The Old Colorado City Library is a currently operating branch library of the Pikes Peak Library District. It is housed in a 1904 Carnegie Library that has been in continuous service as a library since opening December 7, 1904. The library is located at 2418 West Pikes Peak Avenue, Colorado Springs, Colorado, 80904, in the historic district of Old Colorado City. Current hours of operation, policies, and programming can be found through the Pikes Peak Library District website.

==History==
About 1868, citizens of Colorado City showed an interest in building a library and gained sufficient funds to buy a small collection of books. On January 7, 1896, the Women's Christian Temperance Union of Colorado City formally opened and dedicated a library they called the Woods Free Library, named after Mrs. Lydia Woods of Manitou Springs, Colorado, who had donated $1,000 to purchase books. In 1901, the library was moved to the Templeton Building at 8 South 25th Street. In 1904, a new library on West Pikes Peak Avenue was opened, thanks to a gift from Andrew Carnegie.

When Colorado City was annexed to the city of Colorado Springs in 1917, the library board of directors sold its invested rights and interests to the Colorado Springs Public Library for $1, and it became the West End Branch. In May 1977, it was rededicated as the Old Colorado City Branch Library to reflect the resurgence of historical interest in the area. The 1904 Carnegie building - now part of the Old Colorado City Historic District - was renovated in 1980, and received additional parking and handicapped access in 1994. A renovation campaign was launched in early 2003 to preserve its historic architecture.

==Timeline==
A timeline of key events follows:
- 1895: The first library in Colorado City was started by the Woman's Christian Temperance Union.
- 1896: Mrs. Lydia Woods donated $1,000 for the collection and the library was named for her.
- 1901: The Woods Library moved into the Templeton building, which still stands on the corner of Colorado Avenue and 25th Street.
- 1902: Mr. Beyle of the Colorado City Chamber of Commerce wrote to Andrew Carnegie about funding a library building.

_WHAT YOU NEED TO DO_
(a) In the library history, rewrite the part that opens with the words containing "- 1901: The" and closes with "a library building.", swapping "25th Street" for "Twenty-Fifth Street".
(b) According to the library history, on what date did the Carnegie Library building open?

[Saved entries]
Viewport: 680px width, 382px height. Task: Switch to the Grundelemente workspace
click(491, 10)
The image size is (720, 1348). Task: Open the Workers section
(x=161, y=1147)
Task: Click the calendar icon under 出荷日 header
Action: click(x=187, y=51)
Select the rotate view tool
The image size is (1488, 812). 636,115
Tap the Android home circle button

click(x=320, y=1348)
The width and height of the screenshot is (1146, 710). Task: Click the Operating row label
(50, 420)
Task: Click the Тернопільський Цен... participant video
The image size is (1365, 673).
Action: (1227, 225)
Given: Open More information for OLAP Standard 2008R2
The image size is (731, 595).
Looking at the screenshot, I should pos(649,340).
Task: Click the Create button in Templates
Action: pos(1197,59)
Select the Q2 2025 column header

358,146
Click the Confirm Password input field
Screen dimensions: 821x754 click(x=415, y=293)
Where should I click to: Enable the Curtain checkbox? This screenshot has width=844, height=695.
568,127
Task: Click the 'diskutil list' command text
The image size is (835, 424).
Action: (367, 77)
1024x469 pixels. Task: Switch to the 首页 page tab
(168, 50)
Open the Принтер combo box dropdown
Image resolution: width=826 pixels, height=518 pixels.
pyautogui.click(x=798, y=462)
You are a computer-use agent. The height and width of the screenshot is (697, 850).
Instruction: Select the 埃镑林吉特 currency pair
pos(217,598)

_ANSWERS BY TASK_
(a)
- 1901: The Woods Library moved into the Templeton building, which still stands on the corner of Colorado Avenue and Twenty-Fifth Street.
- 1902: Mr. Beyle of the Colorado City Chamber of Commerce wrote to Andrew Carnegie about funding a library building.

(b) December 7, 1904.